In the excerpt about the school loudspeaker announcement, what material are the closets said to be made of?

Excerpted text -
::::::::::

At 9:45 a.m. the voice on the school loudspeaker, one with a Chinese accent, broadcasted a secret phrase, a sort of code, which required all the personnel to promptly report to room 5001. Needless to say, there is no such room in Kevin’s school. There is no such room not only in Kevin’s school, but most likely not in any other school in America no matter how gigantic it is. After the announcement was made, the students formed up and marched to their designated foxholes. Each of these modern-day post Cold War shelters was much smaller than the tiniest cave in Afghanistan. One by one, the students, most of whom have already entered the exciting age of puberty, squeezed themselves in and got ready for the final battle. The closets, where students normally hang their coats and hats, turned out to be a real jewel within the school’s defensive infrastructure. Of course, they are not completely bullet-proof since they are made of inexpensive Chinese plastic, but their cunning location does prevent a direct line of fire through the window or from the corridor. The only thing which the soldiers (the children) must do is to conceal themselves inside and freeze.

::::::::::

(Source data)

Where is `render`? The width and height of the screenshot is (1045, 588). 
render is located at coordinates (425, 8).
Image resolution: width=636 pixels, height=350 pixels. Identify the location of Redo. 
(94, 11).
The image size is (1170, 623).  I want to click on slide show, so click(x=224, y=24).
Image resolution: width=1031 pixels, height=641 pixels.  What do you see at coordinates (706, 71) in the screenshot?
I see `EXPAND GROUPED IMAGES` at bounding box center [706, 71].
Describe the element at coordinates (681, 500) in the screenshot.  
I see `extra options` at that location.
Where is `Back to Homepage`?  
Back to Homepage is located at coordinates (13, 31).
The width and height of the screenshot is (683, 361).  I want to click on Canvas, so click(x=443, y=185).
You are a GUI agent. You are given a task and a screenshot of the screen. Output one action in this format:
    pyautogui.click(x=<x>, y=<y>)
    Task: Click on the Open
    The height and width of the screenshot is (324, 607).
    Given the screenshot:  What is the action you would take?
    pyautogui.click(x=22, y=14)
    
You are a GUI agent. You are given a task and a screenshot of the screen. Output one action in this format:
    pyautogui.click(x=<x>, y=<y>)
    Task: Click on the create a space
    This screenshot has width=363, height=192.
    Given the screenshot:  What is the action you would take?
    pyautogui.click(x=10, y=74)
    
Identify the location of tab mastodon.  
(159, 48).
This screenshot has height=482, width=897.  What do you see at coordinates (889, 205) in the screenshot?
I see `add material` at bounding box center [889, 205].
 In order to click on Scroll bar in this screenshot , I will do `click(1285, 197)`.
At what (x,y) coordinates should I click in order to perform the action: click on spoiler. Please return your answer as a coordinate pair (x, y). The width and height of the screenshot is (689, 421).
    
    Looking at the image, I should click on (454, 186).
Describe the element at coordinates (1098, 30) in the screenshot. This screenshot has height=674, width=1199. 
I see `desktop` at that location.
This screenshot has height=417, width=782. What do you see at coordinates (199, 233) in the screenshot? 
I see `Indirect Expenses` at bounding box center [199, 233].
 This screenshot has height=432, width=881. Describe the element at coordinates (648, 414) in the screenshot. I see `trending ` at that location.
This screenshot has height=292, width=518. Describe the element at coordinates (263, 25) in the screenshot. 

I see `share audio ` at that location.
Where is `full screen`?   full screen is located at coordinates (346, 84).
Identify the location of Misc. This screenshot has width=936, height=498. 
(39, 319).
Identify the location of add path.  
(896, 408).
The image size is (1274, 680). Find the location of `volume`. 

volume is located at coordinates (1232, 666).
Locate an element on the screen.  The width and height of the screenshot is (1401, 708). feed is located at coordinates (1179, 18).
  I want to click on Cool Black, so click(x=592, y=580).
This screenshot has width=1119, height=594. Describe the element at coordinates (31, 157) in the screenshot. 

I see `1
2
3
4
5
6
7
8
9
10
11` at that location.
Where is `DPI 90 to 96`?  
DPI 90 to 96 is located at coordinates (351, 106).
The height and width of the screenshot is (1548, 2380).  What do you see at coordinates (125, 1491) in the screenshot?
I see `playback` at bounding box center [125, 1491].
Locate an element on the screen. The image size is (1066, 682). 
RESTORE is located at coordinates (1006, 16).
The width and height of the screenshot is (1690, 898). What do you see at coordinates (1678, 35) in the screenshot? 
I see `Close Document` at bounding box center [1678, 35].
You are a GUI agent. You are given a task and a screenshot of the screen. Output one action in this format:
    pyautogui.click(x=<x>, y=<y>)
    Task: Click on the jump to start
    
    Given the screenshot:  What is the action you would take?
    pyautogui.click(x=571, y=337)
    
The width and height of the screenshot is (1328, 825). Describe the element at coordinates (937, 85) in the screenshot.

::::::::::

Expected output - Inexpensive Chinese plastic.